Practices are directed inwardly

Practices are directed inwardly

(… continued from ‘Seeds of truth’)

Sometimes I can’t put these unwanted thoughts aside.  I don’t need this, but I can’t put it aside. Well, now I want to write a letter [but along comes another thought to distract us].  It’s just in the way.  Very often, this happens. It’s a worry, it’s an ambition, it’s a hope, a fear… You can’t put it away.  “How are we going to…?”  Well there are yogic practices for this.  In the yoga for the introverts, which is the more advanced form of yoga than karma yoga, the practices now are directed inwardly.  Study – to study the holy texts to find the riddles in them, to think about them, to compare them with other texts.  Perhaps to get a hint of the riddle, to recognise the meaning of the riddle when it’s been half-grasped.  This is external and it purifies the mind and it purifies the conduct.

There is the higher yoga (and I don’t mean ‘higher’ in a snobbish sense of, “Oh, well, of course, you’re down there and I’m up here. Very good, you know, at your stage, for you to do that, but, of course, I don’t.”  No.  There’s the lower yoga and the higher yoga in oneself.  When I’m obsessed with external things or I’m in great difficulties, then it’ll be external yoga for me, karma yoga. But when there is a calm, favourable, meditation period – or favourable periods in life – or if I can create a meditation week in solitude – these are the times when the study will be not of external texts, it will be the book of the heart.

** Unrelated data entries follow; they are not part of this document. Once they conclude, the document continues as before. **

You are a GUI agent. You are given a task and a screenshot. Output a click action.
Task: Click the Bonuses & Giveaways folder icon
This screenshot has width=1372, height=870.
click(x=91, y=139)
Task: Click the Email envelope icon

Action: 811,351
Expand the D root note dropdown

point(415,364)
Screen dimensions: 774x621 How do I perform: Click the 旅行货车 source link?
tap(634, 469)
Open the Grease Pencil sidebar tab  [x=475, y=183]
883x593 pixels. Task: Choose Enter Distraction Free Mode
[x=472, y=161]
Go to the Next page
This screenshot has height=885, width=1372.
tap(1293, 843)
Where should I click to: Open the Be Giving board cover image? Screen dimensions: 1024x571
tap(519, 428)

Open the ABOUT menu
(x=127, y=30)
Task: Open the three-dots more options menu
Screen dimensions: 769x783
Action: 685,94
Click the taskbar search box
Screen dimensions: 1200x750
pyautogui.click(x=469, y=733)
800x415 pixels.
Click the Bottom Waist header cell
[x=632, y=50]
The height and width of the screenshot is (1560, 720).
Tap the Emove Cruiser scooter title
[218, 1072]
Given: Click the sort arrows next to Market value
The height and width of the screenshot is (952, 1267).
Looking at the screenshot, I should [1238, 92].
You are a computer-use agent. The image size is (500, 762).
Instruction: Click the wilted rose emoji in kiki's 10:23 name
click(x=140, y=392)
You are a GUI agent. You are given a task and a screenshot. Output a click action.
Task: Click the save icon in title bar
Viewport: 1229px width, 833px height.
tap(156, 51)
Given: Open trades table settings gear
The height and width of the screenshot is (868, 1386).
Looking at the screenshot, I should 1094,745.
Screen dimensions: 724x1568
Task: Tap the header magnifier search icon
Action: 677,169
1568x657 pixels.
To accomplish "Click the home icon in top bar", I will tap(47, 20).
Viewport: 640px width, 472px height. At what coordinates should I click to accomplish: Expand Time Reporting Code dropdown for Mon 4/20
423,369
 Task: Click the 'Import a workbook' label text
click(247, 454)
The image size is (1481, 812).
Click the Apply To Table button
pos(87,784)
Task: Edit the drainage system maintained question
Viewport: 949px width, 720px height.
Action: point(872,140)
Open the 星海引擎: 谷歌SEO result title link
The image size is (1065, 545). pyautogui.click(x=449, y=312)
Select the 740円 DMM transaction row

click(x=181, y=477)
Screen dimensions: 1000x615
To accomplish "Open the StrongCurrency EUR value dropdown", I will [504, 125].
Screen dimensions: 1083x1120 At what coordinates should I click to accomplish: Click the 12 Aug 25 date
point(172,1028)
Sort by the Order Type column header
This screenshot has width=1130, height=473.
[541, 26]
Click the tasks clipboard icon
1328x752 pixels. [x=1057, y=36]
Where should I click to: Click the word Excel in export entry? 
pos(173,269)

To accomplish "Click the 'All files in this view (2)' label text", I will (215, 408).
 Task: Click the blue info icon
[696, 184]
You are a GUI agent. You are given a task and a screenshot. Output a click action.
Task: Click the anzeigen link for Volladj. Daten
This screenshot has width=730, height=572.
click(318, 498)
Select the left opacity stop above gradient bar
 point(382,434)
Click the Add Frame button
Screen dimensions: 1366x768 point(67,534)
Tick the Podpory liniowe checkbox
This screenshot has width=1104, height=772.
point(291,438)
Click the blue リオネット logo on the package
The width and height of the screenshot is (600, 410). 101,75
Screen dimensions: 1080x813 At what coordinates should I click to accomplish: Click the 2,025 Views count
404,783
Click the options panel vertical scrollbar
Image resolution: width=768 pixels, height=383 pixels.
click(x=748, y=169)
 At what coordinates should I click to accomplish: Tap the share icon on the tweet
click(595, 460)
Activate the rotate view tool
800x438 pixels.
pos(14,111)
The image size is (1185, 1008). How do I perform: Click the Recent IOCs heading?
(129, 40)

Discipline will not be about getting up at a fixed time, establishing a rhythm, doing this, doing that, not doing too much of that, doing enough of it – but it will be internal. Our teacher’s teacher, Shri Dada, has some of these teachings as applied internally. Now, I explained at the beginning, in the tradition in which I am, my teacher used to ask us to be very careful not to make the teaching anything to do with a particular person. One of the points of this kind of presentation is that it doesn’t change with time. Presentation through topical circumstances, or examples, or events, changes with time. 

For instance, in Zen, the golden age of Zen in China was the T’ang dynasty – 600 or 700 AD.  The great Zen masters then wanted to speak directly to the Chinese people. The Chinese are a literary people, tremendous quoters, and they compose marvellous poems.  The Buddhist texts in Chinese are the most beautiful prose and verse sometimes.   The Chinese had a habit of quoting some wonderful verse and feeling, “Well, that’s it! That’s it!”  A French writer said, “When the sparrow says ‘tweet’, he thinks he has said everything.”  Well, now, there’s a certain danger, if you’re a literary, aesthetic people, in feeling that if your expression is beautiful, that’s enough.

Now, the Zen masters wanted to get the Chinese away from this, so they taught in very direct and often very unpolished language.  They used popular songs of the time, and popular jokes that were going around, and expressions like ‘pulling the leg’ in their teaching.  That made a tremendous impact on the ordinary people as distinct from the very highly-literate quoters.  But it does mean that today, over 1,000 years later, the Zen texts of those T’ang dynasty sermons are much more difficult for us to understand than the most difficult classical Chinese prose of the sutras – because they refer to things, to expressions, like ‘pulling the leg’ which no longer exist in Chinese. So, the very colloquial, and modern, and fashionable, so to speak, allusions (although they make a great impact when one’s familiar with them) are not so good as a permanent teaching, because they’ll soon go out.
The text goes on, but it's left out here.